Jim Schrier is a veteran federal food safety inspector who faces retaliation from the agency after blowing the whistle on violations of humane handling regulations at a USDA-regulated Tyson Foods slaughter plant in Iowa. The Government Accountability Project (GAP) represents Schrier in connection with his whistleblower retaliation case.
Serving as a USDA meat inspector for 29 years, Schrier was recently stationed at a Tyson Foods slaughter facility in Iowa where he reported clear humane handling violations involving market hogs to his supervisor, including:
- Conscious Animals being Shackled/Slaughtered: Schrier witnessed that pigs being shackled for slaughter were kicking and thrashing violently. This is a direct and gross violation of the USDA's humane handling regulations that require pigs to be completely unconscious and unable to feel pain prior to shackling.
- Inadequate Stunning: USDA regulations require market hogs be rendered unconscious prior to shackling and slaughter. Schrier witnessed that many pigs were having to be stunned after being shackled, indicating that the pigs hadn't been stunned properly before shackling.
When Jim raised these concerns to his supervisor, the supervisor became very angry, and one week later, he sent Jim to work at another facility 120 miles away. The USDA then decided to reassign him permanently to a plant in another state.

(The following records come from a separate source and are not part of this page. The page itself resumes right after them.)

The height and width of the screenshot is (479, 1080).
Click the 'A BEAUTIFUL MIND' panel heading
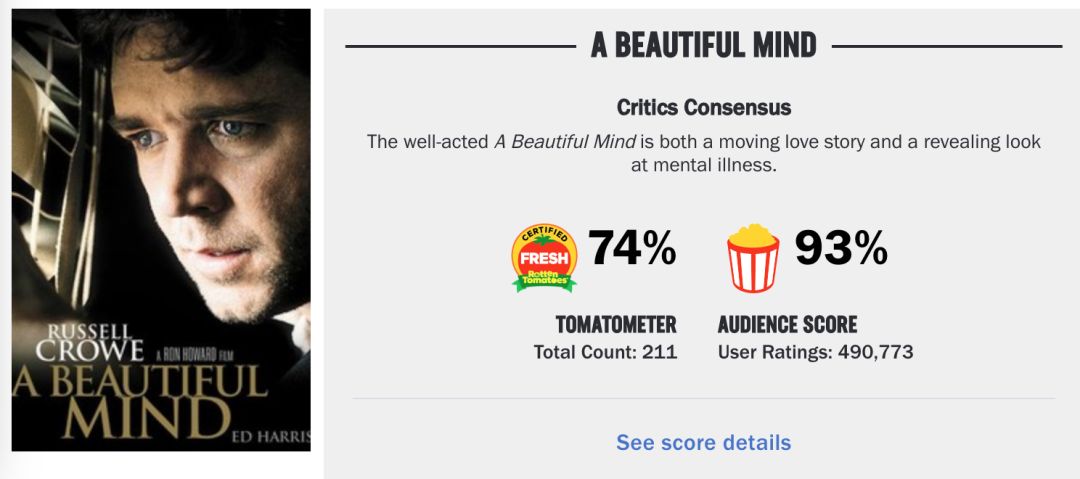[703, 45]
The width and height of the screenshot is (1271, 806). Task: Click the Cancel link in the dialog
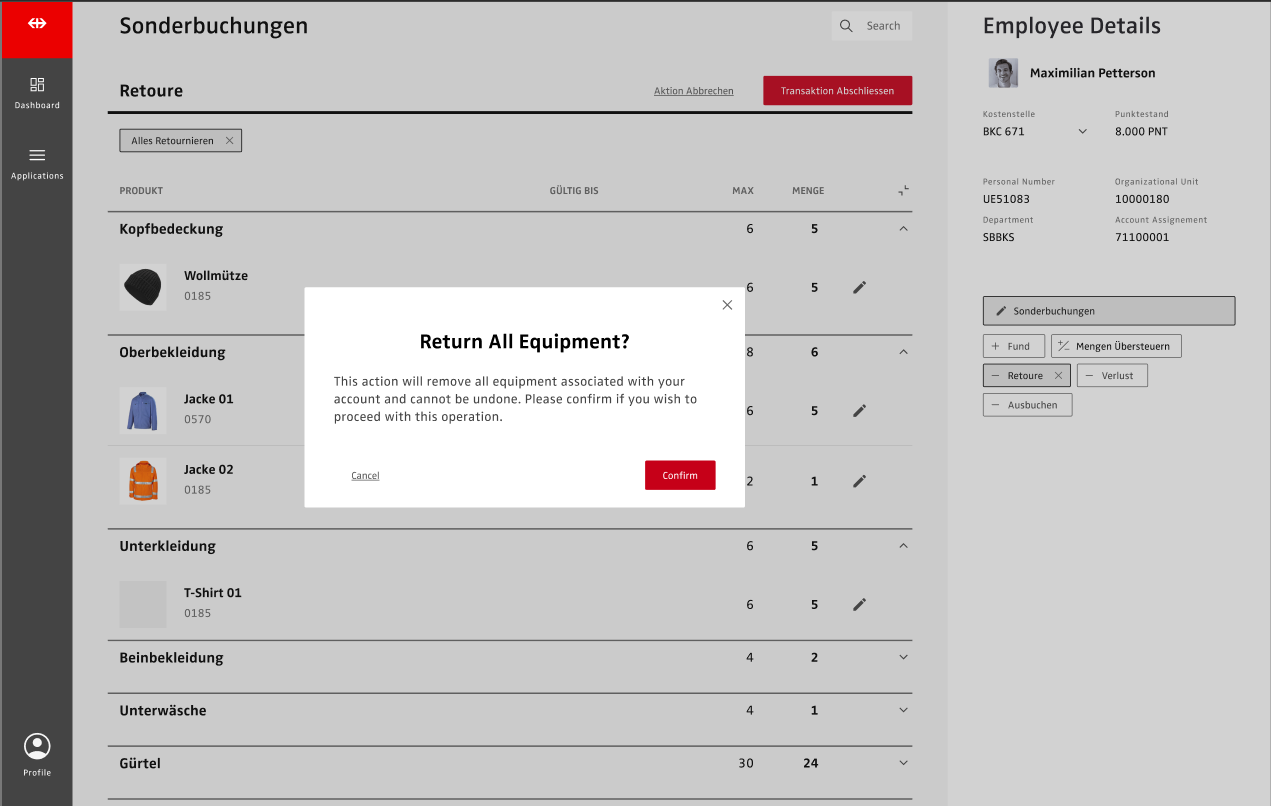tap(365, 476)
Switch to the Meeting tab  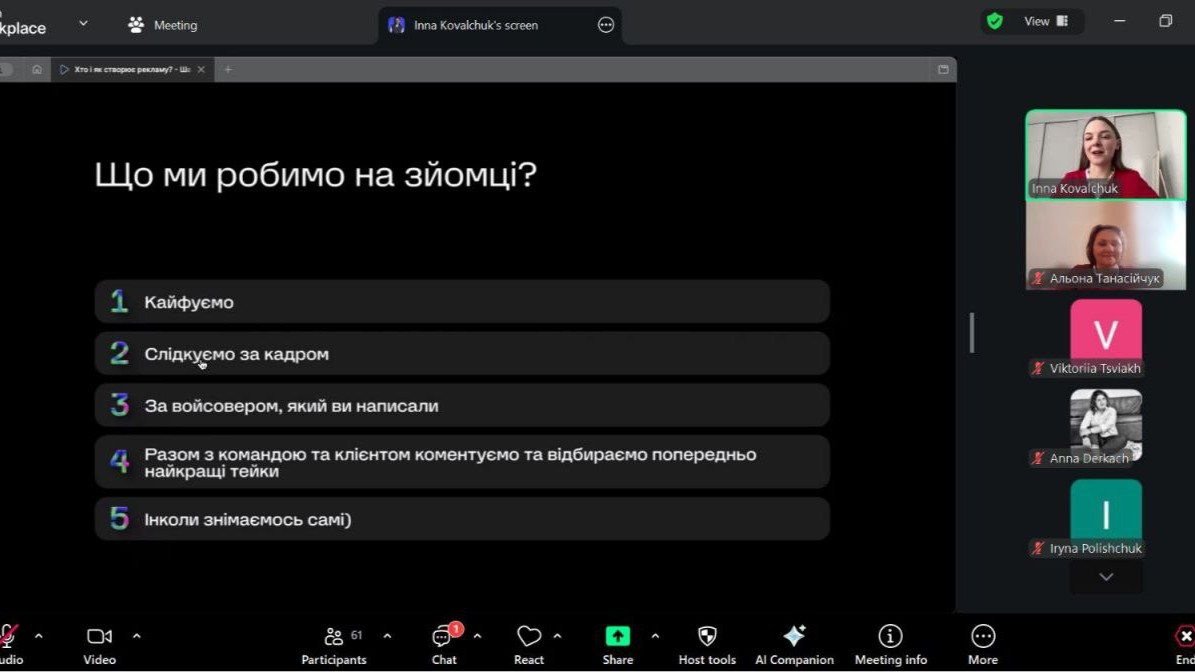click(x=163, y=25)
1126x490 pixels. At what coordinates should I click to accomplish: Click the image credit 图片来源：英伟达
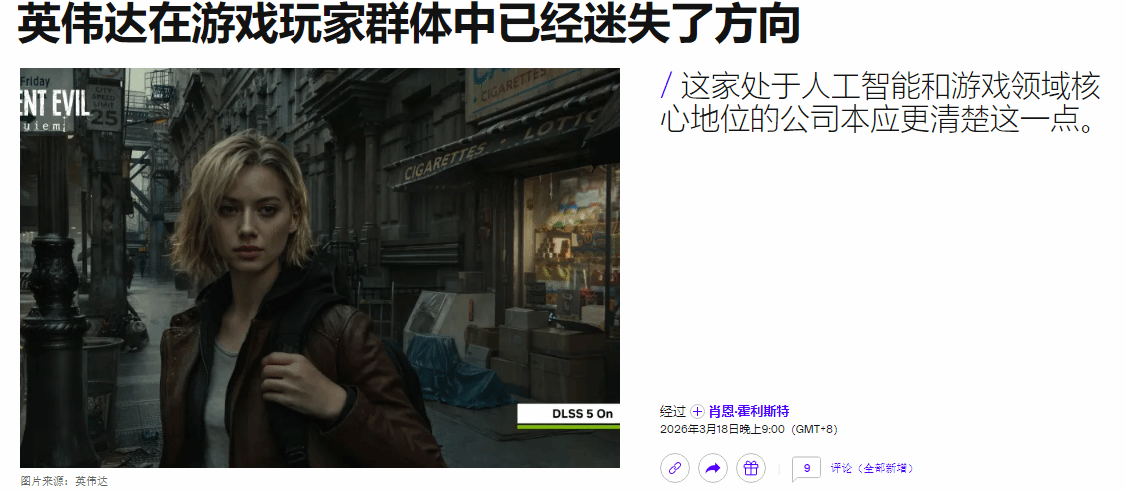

For over 20 years, GAP has worked with meat industry whistleblowers including USDA employees like Schrier, who have witnessed wrongdoing at slaughterhouses and faced serious repercussions for speaking up. GAP Food Integrity Campaign (FIC) Director Amanda Hitt spoke with several of Jim's colleagues who are fellow inspectors that back his claims but wish to remain anonymous in fear of the consequences.
Jim's wife Tammy, who also worked with him as an inspector at the Tyson plant, launched a Change.org petition urging the USDA to bring her husband back to his original post near their home. More than 200,000 signatures were collected and sent to the agency.
UPDATE (11/2013): Great news! After negotiations with the USDA, Jim is now working at a slaughterhouse near his home and family.